§ To do:
Only the lines from the one containing "[] (357, 76)" through the one containing "mustkass (699, 1166)" should be printed, exactly as they appear below, with both ends included.

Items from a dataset
"""

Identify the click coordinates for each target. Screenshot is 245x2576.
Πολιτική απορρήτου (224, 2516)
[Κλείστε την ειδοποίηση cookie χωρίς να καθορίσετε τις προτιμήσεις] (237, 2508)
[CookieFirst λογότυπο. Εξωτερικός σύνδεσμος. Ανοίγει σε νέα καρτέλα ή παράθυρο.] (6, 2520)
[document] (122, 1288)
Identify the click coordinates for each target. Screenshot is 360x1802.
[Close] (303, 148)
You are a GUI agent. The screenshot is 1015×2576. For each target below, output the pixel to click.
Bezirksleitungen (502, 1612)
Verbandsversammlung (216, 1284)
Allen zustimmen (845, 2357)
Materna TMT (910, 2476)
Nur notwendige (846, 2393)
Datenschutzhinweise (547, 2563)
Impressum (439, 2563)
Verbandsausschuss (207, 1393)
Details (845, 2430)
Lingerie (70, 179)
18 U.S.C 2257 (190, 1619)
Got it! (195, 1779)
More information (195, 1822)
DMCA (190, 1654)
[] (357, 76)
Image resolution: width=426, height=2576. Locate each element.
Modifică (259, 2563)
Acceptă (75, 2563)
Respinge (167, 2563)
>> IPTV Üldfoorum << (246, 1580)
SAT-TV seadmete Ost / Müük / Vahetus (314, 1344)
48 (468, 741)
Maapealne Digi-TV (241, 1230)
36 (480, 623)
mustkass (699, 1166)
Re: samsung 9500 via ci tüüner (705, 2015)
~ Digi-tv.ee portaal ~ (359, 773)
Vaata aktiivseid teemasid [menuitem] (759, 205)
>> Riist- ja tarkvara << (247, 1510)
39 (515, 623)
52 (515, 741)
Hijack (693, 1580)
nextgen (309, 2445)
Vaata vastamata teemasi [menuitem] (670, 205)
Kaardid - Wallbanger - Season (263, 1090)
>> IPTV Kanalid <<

"""

§ Your response:
[] (357, 76)
Image resolution: width=426, height=2576. Locate each element.
Modifică (259, 2563)
Acceptă (75, 2563)
Respinge (167, 2563)
>> IPTV Üldfoorum << (246, 1580)
SAT-TV seadmete Ost / Müük / Vahetus (314, 1344)
48 (468, 741)
Maapealne Digi-TV (241, 1230)
36 (480, 623)
mustkass (699, 1166)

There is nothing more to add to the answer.